Azure Route Server: super powers for your Network Virtual Appliance

Amongst the many Ignite announcements this year, my favourite is the new Azure Route Server, in public preview now, since it has the potential to dramatically change how networks are built in Azure. If you are thinking “here he comes with his BGP thing again”… You are right! Let me explain:

In public cloud there are typically two ways of doing things: the “managed” way, and the “DIY” (Do-It-Yourself) way. The managed way is architected to simplify operations, while in the DIY way you are willing to take on some complexity that you trade for a higer flexibility. While I am a fan of the KISS principle, I have seen many customers going the DIY way in networking, because keeping all options open is of paramount importance for them in this area.

So far, if you wanted to go the DIY way with Azure Networking there were some serious limitations. For example, if you wanted to deploy your own firewall, you needed to rely on everybody configuring User-Defined Routes to send traffic to that firewall. Or if you deployed your own VPN appliance, you had no way of injecting your site-to-site or point-to-site prefixes into the Virtual Network, again relying on static UDRs. Let me go over some of those use cases a bit more in detail, and how the Azure Route Server will help here.

Firewall NVAs

Say you deploy the firewall of your vendor of choice.
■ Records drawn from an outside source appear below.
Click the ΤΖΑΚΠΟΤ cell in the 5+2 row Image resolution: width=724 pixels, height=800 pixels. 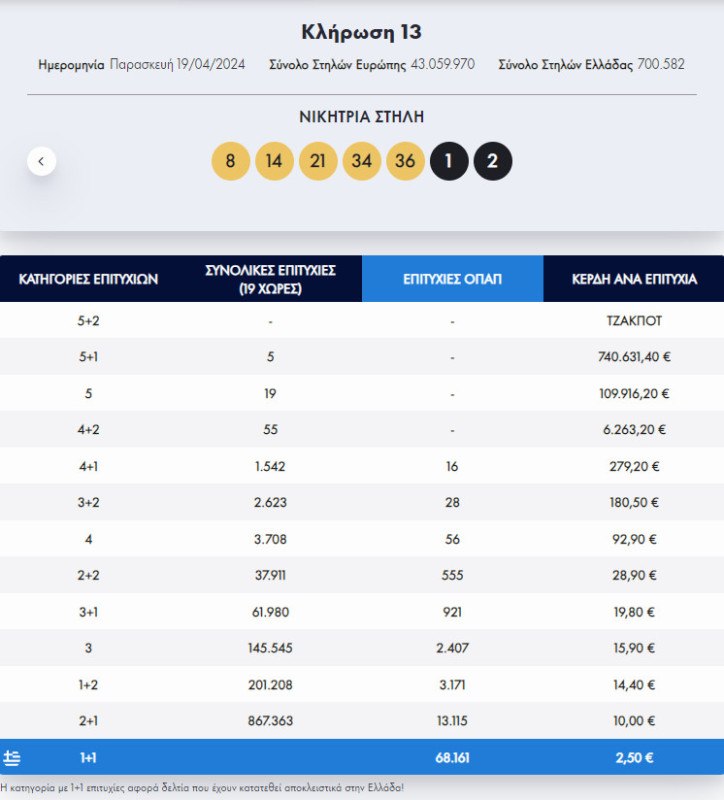point(634,321)
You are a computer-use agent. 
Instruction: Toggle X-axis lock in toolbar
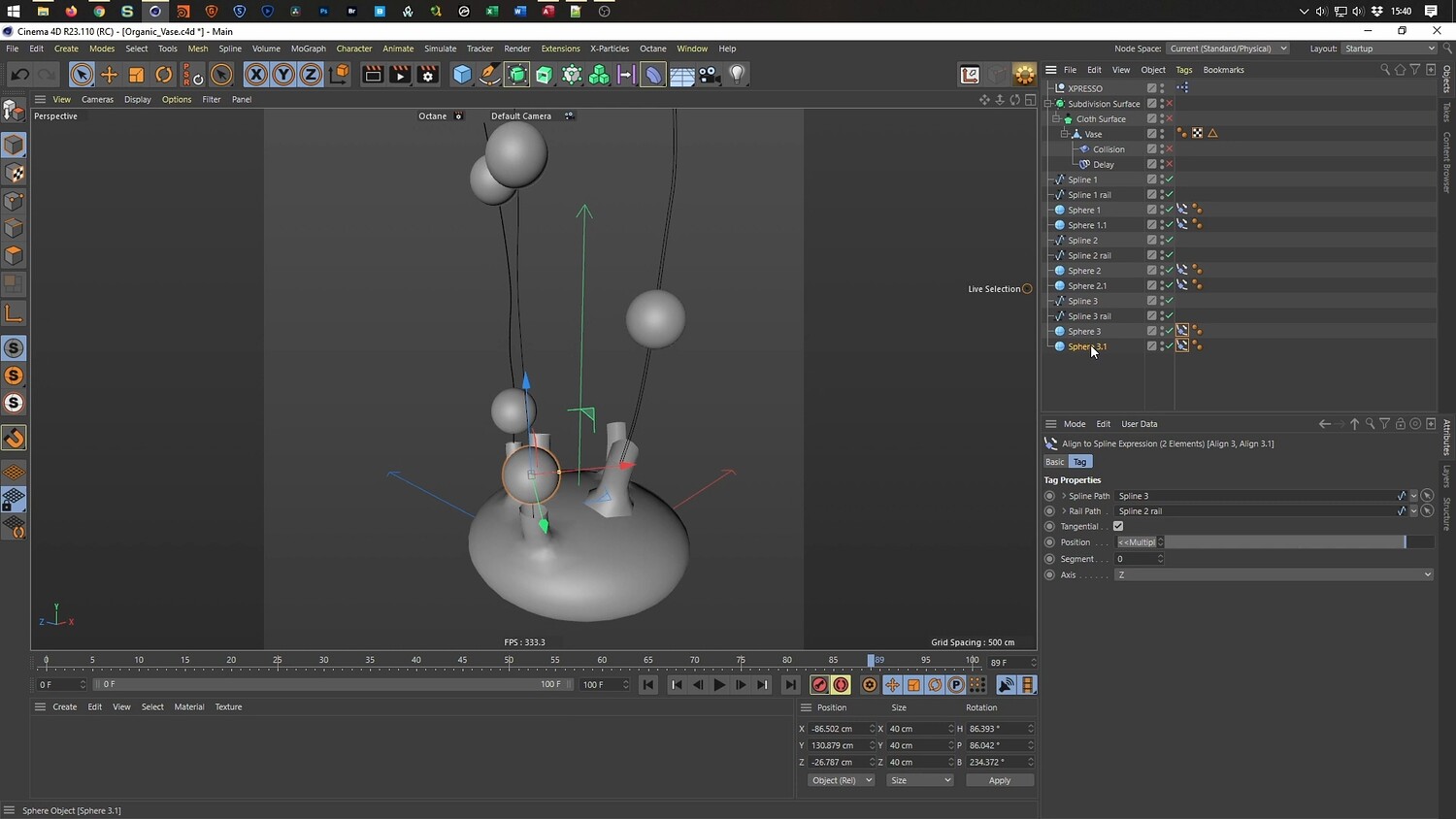tap(255, 75)
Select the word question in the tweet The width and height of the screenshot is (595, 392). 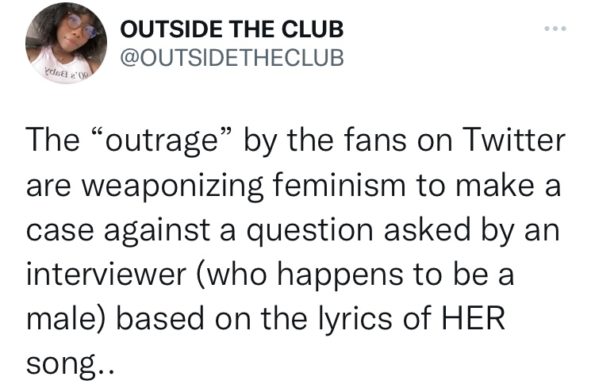310,231
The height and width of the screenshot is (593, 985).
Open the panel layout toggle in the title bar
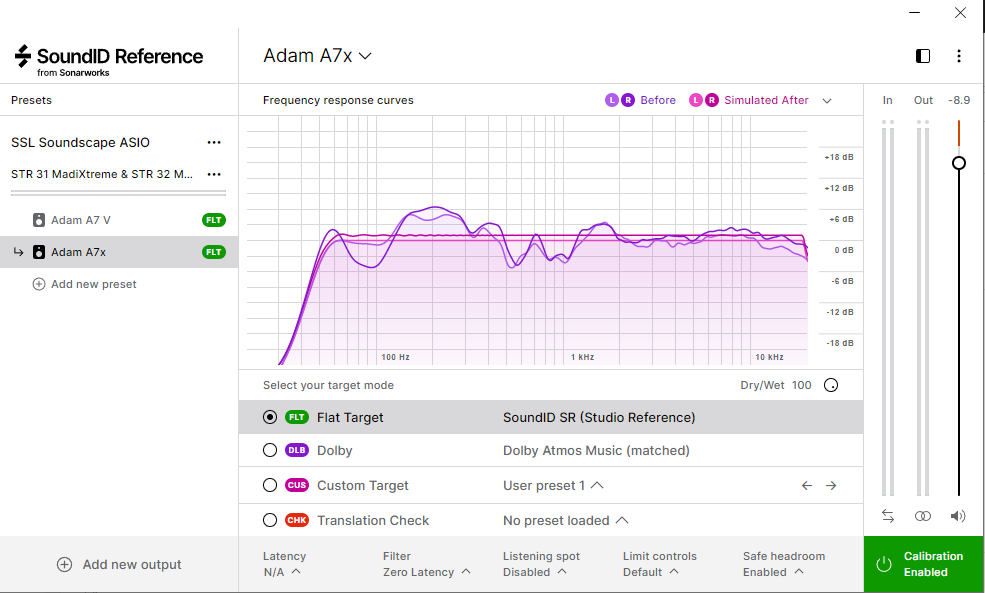pyautogui.click(x=921, y=56)
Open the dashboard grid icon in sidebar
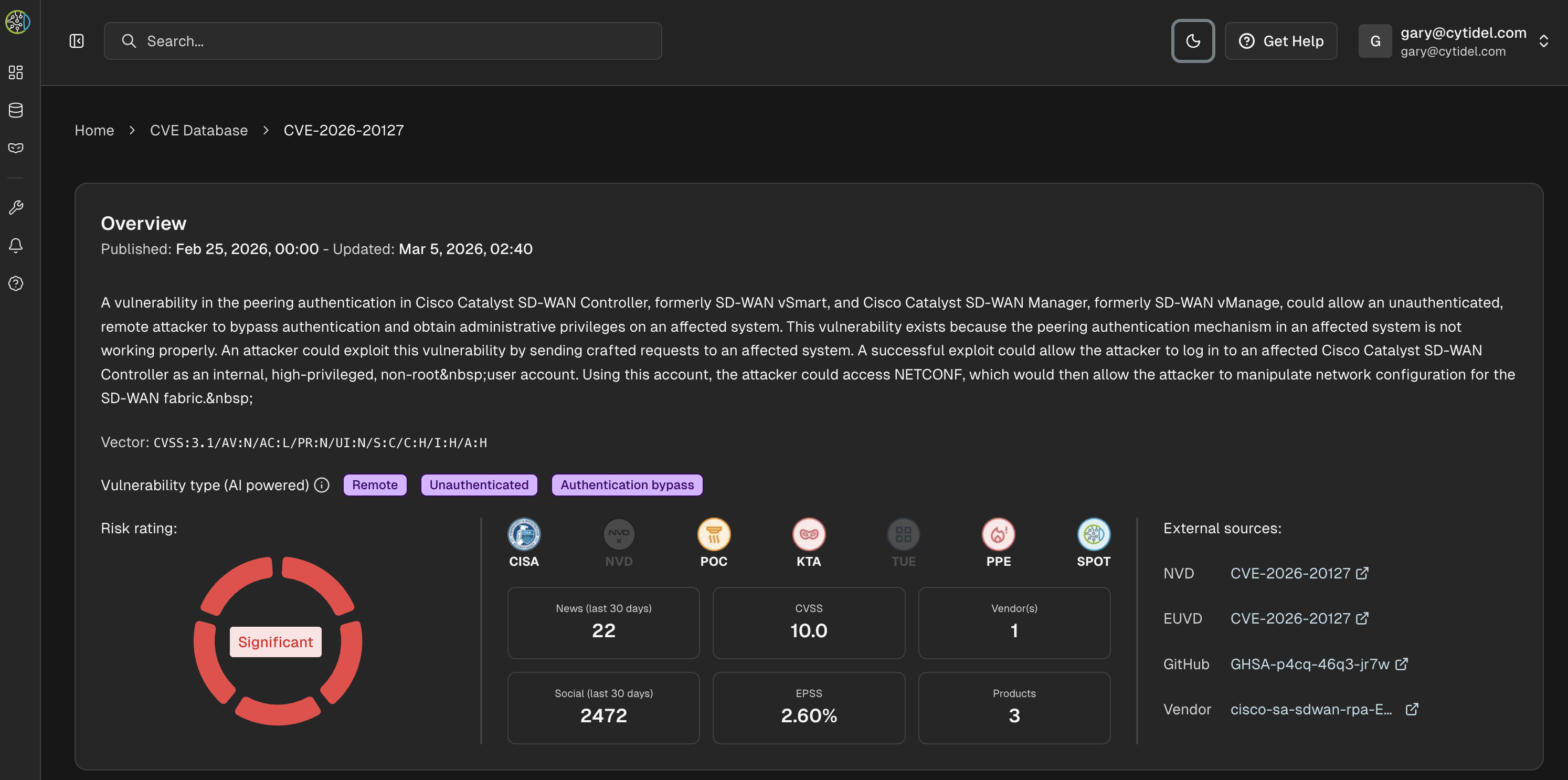Image resolution: width=1568 pixels, height=780 pixels. tap(16, 72)
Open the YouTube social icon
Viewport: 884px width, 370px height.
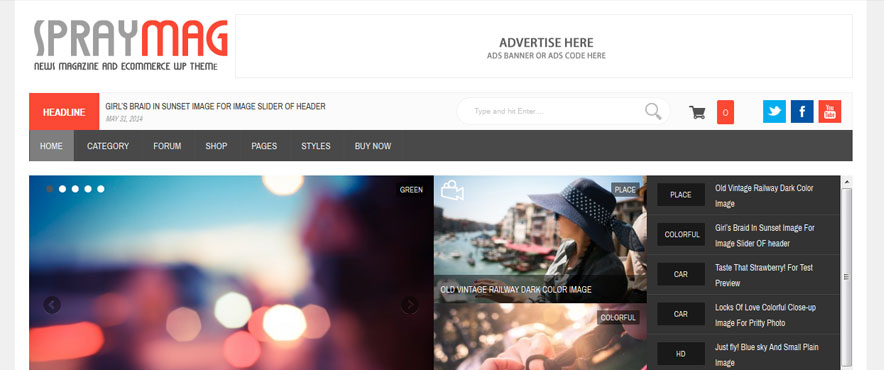tap(830, 112)
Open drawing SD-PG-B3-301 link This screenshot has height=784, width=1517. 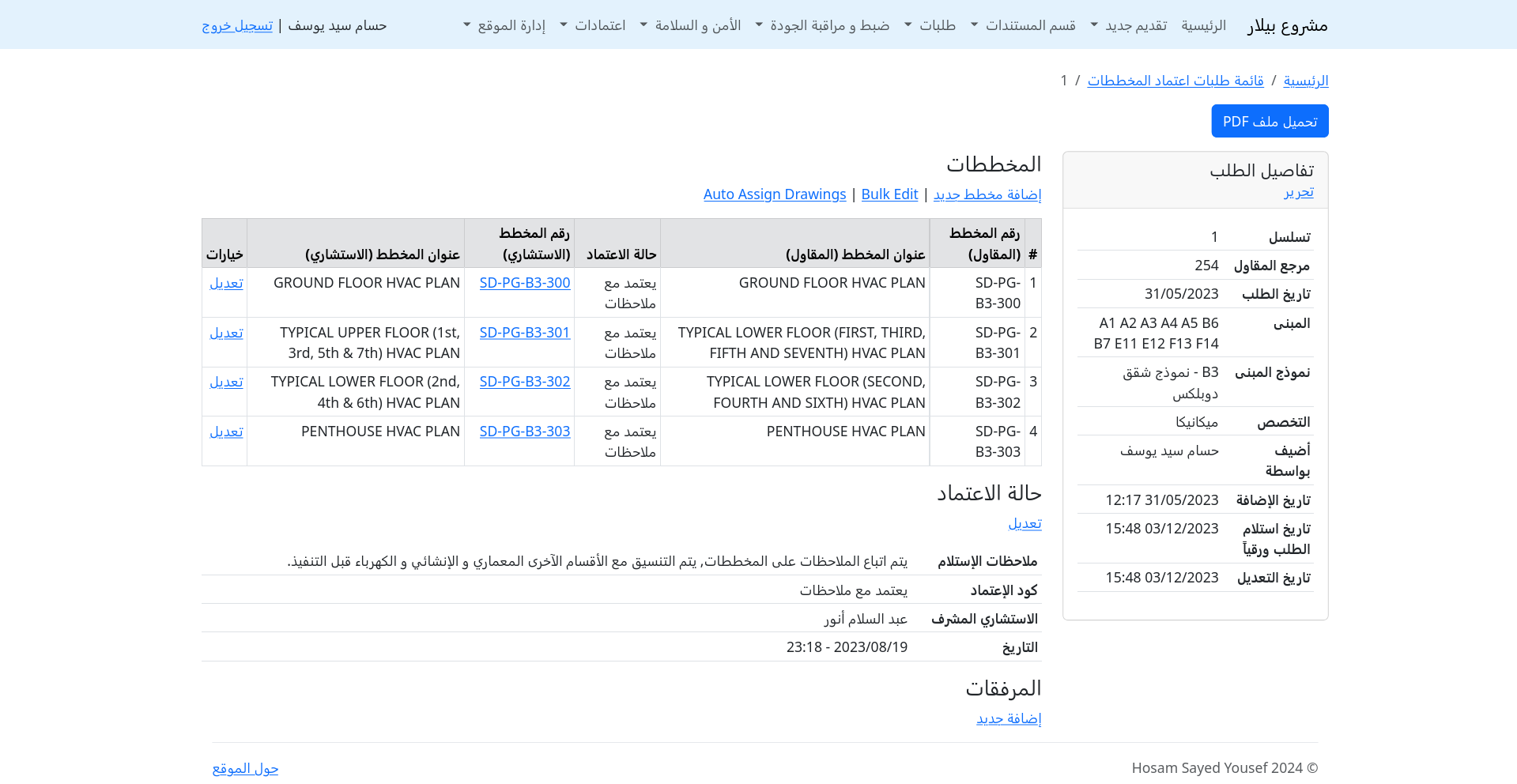(524, 333)
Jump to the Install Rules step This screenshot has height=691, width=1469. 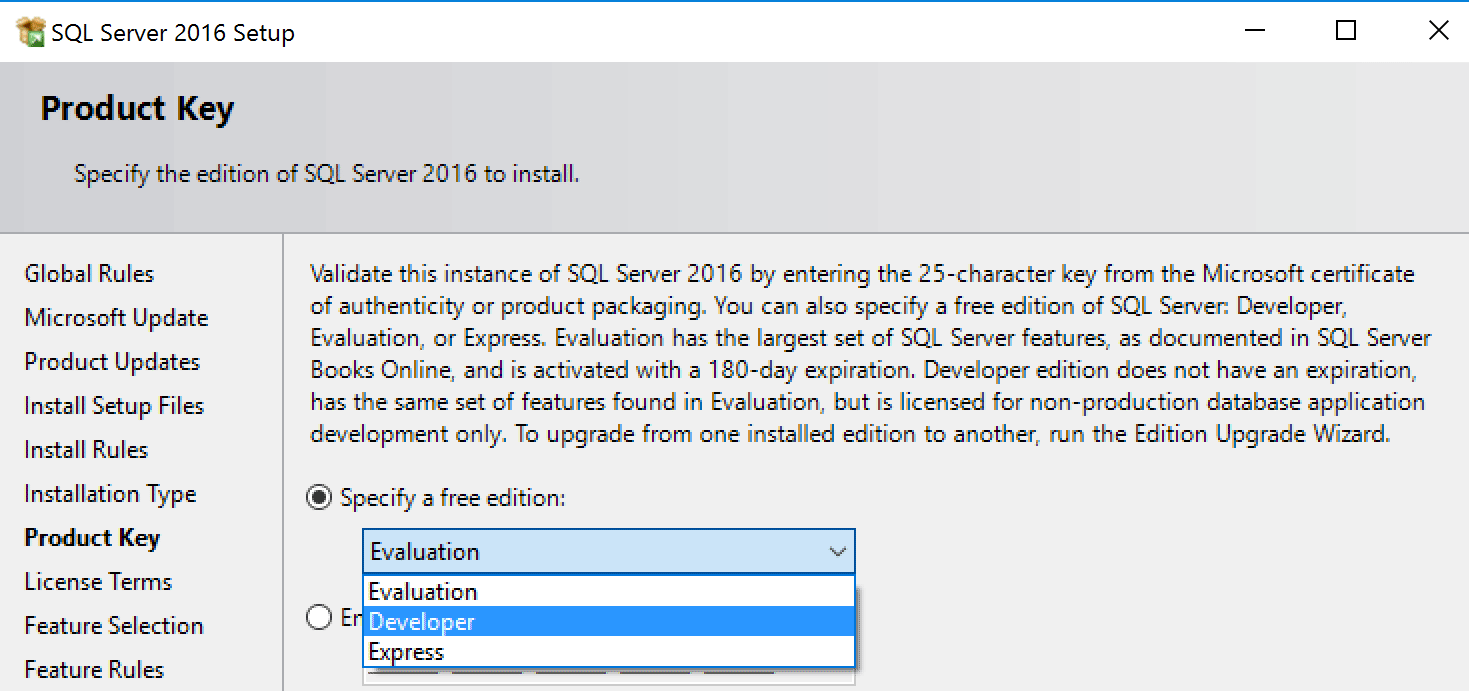pyautogui.click(x=86, y=450)
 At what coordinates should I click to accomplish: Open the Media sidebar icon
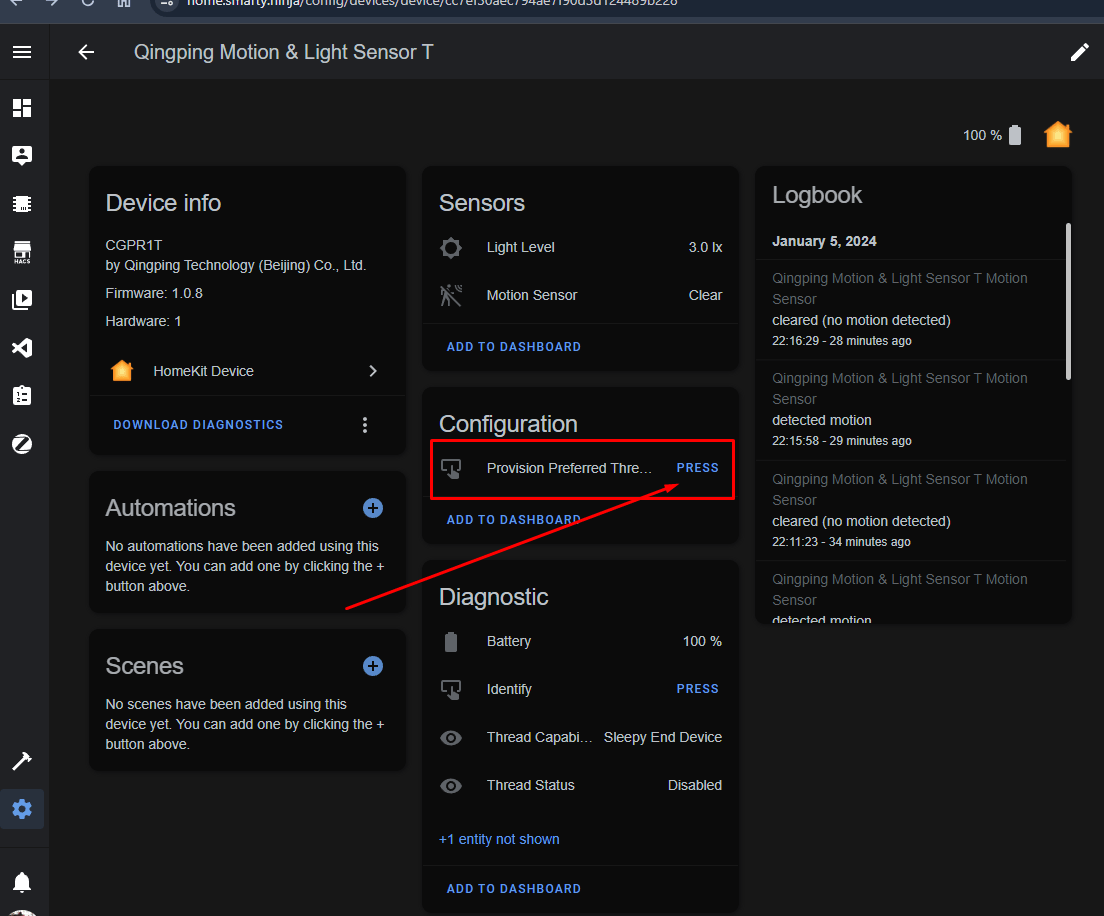(x=22, y=300)
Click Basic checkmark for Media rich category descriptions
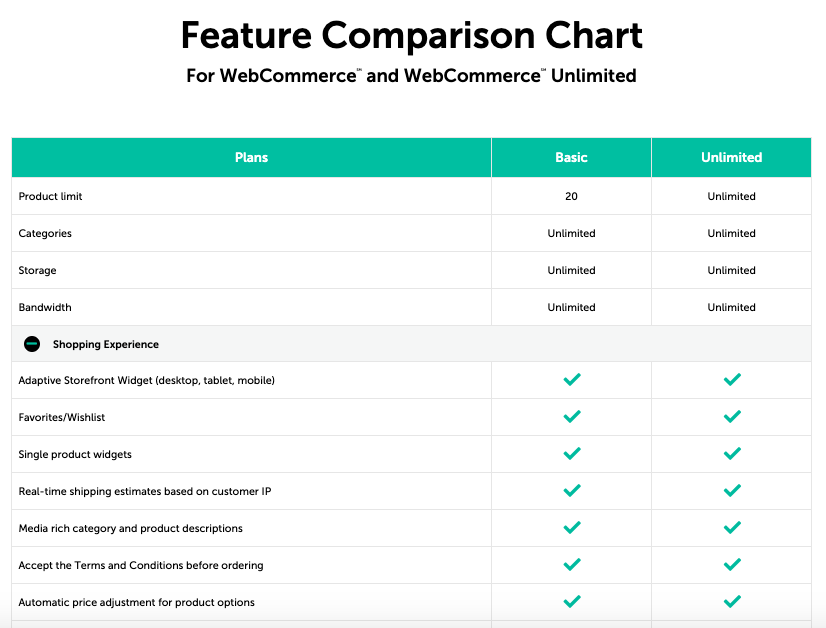826x628 pixels. tap(571, 528)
How are you going to attract traffic to it? You need to configure UDRs in all of your subnets. Let me repeat that: all of your subnets. If you forget one subnet, or if somebody overwrites your UDRs, chances are some traffic unexpectedly bypasses your firewall.

Enter Route Server: your firewall appliance might advertise some routes to the Route Server (even a 0.0.0.0/0), and those routes would be plumbed into each and every subnet of both the VNet where the Route Server is deployed (typically your hub VNet), as well as in the directly-connected spokes. So no chance for accidental misconfigurations! (although you might couple that with some policies/RBAC configs to prevent people from adding UDRs, since those would override routes learnt from the Route Server).

Easier Active/Passive NVA Clusters

There are essentially two ways of building an NVA cluster in Azure: either using Azure Load Balancers, or UDRs. The UDR way is mostly used in active/passive clusters, where you have an UDR pointing to the active NVA. “Something” would monitor the active NVA, and change that UDR to point to the passive NVA if need be.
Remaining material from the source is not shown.